Der Verein Wabe wurde 2016 gegründet. Carmen Kissling übernahm darin über mehrere Jahre verschiedene Aufgaben. Ab Sommer 2024 präsidiert sie den Verein. Die Mitglieder begleiten schwer kranke und sterbende Menschen zu Hause oder in Institutionen. Dabei entlasten und unterstützen sie betreuende Angehörige und ergänzen Fachpersonen. Carmen Kissling verfügt über viel Fachwissen und fundierte Weiterbildung im Bereich Palliative Care. «Es ist mir wichtig, die freiwilligen Begleiterinnen und Begleiter so zu unterstützen, dass sie sich befähigt fühlen, ihre Zeit den Patienten und Angehörigen zu schenken. Die Freiwilligen im ambulanten Bereich liegen mir auch am Herzen. Es gilt, Angehörige zu entlasten, für eine Nacht oder regelmässige Entlastung der Angehörigen von dementen Patienten. Die regelmässigen Entlastungen beispielsweise von dementen Menschen werden von den Angehörigen sehr geschätzt. Die Dienstleistungen sind unentgeltlich, denn oft werden Hilfeleistungen nicht in Anspruch genommen, weil es viel kostet, wenn ein kranker Angehöriger zu Hause betreut wird.»

Am Ende des Lebens

Carmen Kissling hat, wie auch Markus Minder, viele Menschen im Sterbe­prozess begleitet. Die Bedürfnisse der Patientinnen und Patienten sind sehr unterschiedlich. Sie erklärt: «Wenn Patienten bei uns auf der Palliativstation sind, kommt es darauf an, in welcher Lebenssituation und in welchem Stadium der Krankheit sie hospitalisiert sind. Bei Patienten im arbeitsfähigen Alter geht es auch um rechtliche und finanzielle Fragen. Die Sterbenden sorgen sich, wie es ihrer Familie finanziell schaffen kann, wie es die Kinder, die noch nicht volljährig sind, verkraften werden.» Zudem können Lebens- und Sinnkrisen die Menschen begleiten, hier braucht es Zeit für Gespräche und ­allenfalls den Einsatz von weiteren ­Fachpersonen.

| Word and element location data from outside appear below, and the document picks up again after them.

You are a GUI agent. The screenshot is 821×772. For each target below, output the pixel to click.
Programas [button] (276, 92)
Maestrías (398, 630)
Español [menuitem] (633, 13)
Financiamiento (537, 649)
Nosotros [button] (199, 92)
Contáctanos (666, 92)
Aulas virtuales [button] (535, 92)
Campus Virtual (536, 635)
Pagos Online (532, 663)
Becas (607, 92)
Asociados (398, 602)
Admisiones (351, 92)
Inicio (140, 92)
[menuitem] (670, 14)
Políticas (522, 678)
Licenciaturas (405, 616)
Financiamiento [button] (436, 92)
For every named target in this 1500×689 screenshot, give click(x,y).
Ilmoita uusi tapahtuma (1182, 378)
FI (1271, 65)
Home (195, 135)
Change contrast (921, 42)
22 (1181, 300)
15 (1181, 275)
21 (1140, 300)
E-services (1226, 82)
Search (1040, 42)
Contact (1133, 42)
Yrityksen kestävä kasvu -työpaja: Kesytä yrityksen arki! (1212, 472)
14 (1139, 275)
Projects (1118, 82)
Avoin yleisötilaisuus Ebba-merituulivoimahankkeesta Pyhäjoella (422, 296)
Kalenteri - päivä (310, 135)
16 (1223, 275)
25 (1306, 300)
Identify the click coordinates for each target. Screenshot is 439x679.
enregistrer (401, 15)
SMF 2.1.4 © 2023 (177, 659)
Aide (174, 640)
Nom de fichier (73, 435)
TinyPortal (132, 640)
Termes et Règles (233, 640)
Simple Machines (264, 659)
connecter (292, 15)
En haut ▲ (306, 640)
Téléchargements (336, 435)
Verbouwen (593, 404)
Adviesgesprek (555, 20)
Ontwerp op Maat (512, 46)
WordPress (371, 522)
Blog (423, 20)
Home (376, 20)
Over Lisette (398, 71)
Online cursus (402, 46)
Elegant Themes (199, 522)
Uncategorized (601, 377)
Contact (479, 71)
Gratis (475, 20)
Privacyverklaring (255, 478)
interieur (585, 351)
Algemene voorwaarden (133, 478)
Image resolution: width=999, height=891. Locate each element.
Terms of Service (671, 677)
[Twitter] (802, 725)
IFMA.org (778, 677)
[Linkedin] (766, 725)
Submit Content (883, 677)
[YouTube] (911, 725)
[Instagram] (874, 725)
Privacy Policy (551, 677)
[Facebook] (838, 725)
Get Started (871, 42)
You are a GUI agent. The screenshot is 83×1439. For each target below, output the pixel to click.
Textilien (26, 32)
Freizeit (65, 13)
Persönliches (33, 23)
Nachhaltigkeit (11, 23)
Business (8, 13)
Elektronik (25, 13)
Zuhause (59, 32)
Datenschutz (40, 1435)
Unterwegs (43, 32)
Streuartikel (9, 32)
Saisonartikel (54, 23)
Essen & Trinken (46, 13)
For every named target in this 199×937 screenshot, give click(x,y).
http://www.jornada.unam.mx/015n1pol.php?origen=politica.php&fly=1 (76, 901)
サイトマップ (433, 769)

«Oft wünschen sich die Patienten eine optimale Symptomkontrolle», erzählt Carmen Kissling. «Sie wünschen sich keine Schmerzen, keine Atemnot, Zeit, um einiges zu regeln und Zeit, um mit besserer Lebensqualität nochmals zu Hause mit der Familie zu sein. Wenn diese Phasen vorbei sind, wünschen sich Kranken oft, sterben zu können. Der Sterbewunsch kommt oft, wenn alles geregelt ist und die Lebensqualität nicht mehr vorhanden ist und auch nicht mehr erreicht werden kann. Sie wünschen, die Situation nicht mehr aushalten zu müssen, oder, im Alter, alles ablegen zu können, da das Leben vorbei ist.»

Markus Minder und Carmen Kissling haben beide ihren Beruf, ihre Berufung, bewusst gewählt. Sie teilen ihre Erfahrungen und Erkenntnisse: Es gilt, im Jetzt zu leben, sich seine Bedürfnisse einzugestehen und sie zu erfüllen und nicht zuzuwarten. Es gilt, Konflikte heute zu lösen, klärende Worte auszusprechen und Ordnung zu schaffen in den Beziehungen. Und es gilt, sich mit dem Sterben und dem Tod auseinanderzusetzen und sich allfälligen Ängsten zu stellen. Beiden ist bewusst: «Oft sind unsere Wünsche nicht zwingend die Wünsche der Patienten. Es ist unsere Aufgabe, verschiedene Wertvorstellungen zu akzeptieren.» Menschen, die mit Sterbenden arbeiten, als Fachpersonen oder als Freiwillige, entwickeln in ihrer Arbeit einen gesunden Respekt vor dem Tod und gewinnen ein Stück Gelassenheit, wenn es um die Endlichkeit jedes Lebens geht. Sie erleben bei Sterbenden oft grosse Dankbarkeit und schätzen sich glücklich, mit der Begleitung unheilbar kranker Menschen und deren Angehörigen sinnvolle Aufgaben übernehmen zu dürfen.